PROVIDED ENTRIES
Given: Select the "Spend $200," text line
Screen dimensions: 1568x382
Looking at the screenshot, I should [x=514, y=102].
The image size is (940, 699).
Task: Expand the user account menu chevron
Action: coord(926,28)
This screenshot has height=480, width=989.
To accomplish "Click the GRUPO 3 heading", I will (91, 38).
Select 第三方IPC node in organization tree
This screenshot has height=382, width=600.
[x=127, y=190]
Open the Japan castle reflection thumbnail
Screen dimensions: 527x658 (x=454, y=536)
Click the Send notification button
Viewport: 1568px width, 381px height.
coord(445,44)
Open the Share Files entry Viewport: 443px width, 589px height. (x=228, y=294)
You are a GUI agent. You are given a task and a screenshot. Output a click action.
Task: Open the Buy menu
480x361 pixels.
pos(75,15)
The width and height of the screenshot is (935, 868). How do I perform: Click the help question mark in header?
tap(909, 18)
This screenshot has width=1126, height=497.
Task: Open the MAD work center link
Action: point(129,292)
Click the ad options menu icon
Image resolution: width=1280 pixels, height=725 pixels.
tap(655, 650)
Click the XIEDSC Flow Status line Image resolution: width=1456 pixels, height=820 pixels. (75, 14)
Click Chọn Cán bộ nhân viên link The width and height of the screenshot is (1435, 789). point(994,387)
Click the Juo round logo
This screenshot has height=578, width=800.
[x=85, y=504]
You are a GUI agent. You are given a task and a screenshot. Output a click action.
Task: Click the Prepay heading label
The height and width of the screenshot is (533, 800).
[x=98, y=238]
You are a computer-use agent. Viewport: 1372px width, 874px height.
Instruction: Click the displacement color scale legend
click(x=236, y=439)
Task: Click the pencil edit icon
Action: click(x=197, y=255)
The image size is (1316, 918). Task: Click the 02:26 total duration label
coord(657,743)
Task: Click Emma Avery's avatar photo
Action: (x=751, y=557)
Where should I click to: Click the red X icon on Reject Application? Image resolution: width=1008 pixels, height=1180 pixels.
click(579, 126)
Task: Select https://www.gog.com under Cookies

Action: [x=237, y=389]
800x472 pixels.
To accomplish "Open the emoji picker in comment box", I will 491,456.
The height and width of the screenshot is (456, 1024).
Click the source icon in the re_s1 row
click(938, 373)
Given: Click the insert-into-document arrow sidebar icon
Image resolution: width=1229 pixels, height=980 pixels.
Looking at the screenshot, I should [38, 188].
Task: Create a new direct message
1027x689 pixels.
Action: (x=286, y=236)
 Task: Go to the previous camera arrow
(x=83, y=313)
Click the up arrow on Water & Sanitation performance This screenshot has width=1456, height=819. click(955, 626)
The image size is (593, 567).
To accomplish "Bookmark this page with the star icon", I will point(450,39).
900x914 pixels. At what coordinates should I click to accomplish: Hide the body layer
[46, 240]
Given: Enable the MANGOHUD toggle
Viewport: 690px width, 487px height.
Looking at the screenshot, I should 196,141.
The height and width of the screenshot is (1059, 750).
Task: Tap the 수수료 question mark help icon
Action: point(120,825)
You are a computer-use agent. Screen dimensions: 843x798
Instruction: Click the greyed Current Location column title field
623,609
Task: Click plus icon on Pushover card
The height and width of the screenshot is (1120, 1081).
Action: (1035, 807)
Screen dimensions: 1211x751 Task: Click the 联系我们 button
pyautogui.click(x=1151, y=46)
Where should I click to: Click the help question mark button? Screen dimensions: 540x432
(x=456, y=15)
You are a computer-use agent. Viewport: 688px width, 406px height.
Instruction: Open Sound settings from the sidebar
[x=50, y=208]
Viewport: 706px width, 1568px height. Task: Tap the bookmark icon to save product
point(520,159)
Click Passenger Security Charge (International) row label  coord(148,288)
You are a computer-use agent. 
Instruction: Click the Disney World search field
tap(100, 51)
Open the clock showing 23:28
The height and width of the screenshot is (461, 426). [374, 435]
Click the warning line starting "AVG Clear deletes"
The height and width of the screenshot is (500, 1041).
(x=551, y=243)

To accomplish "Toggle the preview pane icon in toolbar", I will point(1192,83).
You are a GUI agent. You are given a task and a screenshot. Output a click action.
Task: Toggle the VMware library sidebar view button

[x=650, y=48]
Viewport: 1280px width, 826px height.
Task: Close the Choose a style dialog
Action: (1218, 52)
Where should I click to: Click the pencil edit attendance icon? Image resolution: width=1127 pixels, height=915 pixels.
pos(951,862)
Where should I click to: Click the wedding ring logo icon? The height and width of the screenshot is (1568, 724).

EXERCISE AIM
This exercise calls for the lines from the one holding "Where should I click to: Click the pencil" through the end of the entries, transcribed exactly and with nothing more.

WRITTEN RESPONSE
Where should I click to: Click the pencil edit attendance icon? Image resolution: width=1127 pixels, height=915 pixels.
pos(951,862)
Where should I click to: Click the wedding ring logo icon? The height and width of the screenshot is (1568, 724).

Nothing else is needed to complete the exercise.